Closed houghtonap closed 3 years ago
I'd love to help get this supported in any way I can.
@houghtonap - thanks for kicking this off. @devsnek - thanks for jumping in. Help is more than welcome.
I took a quick look when the part was announced. It certainly seems like the chip can handle XS and the Moddable SDK comfortably. We could look at kicking off a public development branch. The biggest challenge in these projects is usually the toolchain -- getting to the point where mcconfig
"just works" with a new embedded target.
Does anyone here have any experience with the RP2040 build yet? These are some basic questions that need to be answered:
Once the helloworld
is working, it is mostly a matter of going through the various IO interfaces one by one to bring up an implementation for the MCU. That part is easily shared.

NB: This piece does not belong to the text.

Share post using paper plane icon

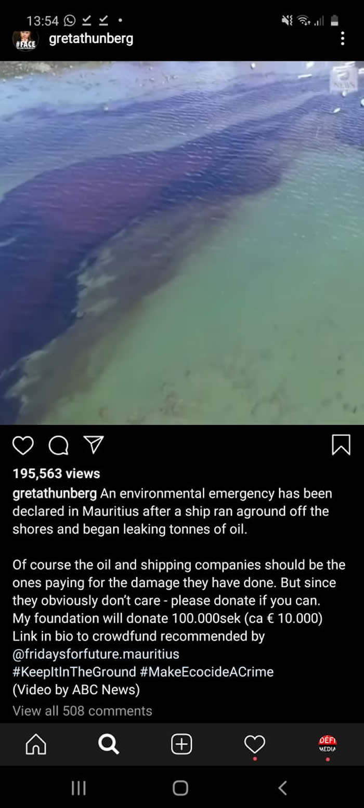coord(94,444)
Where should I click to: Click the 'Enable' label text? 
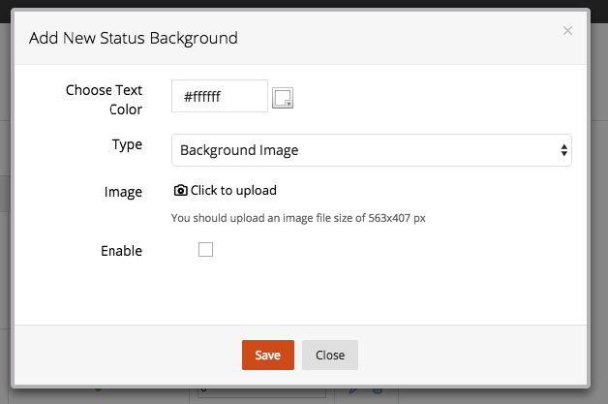[x=121, y=251]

I (optimistically!) ordered a couple RP2040 boards so I can eventually try this out. Of course, there is a bunch of work before an actual device is useful....
The toolchain is GCC (gcc-arm-none-eabi). By default the pico ships with a "boolsel" mode where it appears as a usb mass storage device that you copy a UF2 file into, and you can also use cortex SWD programmers if you have the requisite hardware. The pico sdk comes with some helpful stuff like stdio_usb
, which sets up the usb port as an 11520 baud serial port which receives stderr/stdout writes, but I'm not sure if that's the sort of thing you'd link into xs. I have one pico I can test this on. I've got some experience with the board from working on getting embedded rust to run on it, but I'm not very familiar with xs. The SDK (https://github.com/raspberrypi/pico-sdk) works everywhere afaik and there are some rather excellent PDFs available as well:
@devsnek - thanks for the details. It helps to hear from someone with first hand experience.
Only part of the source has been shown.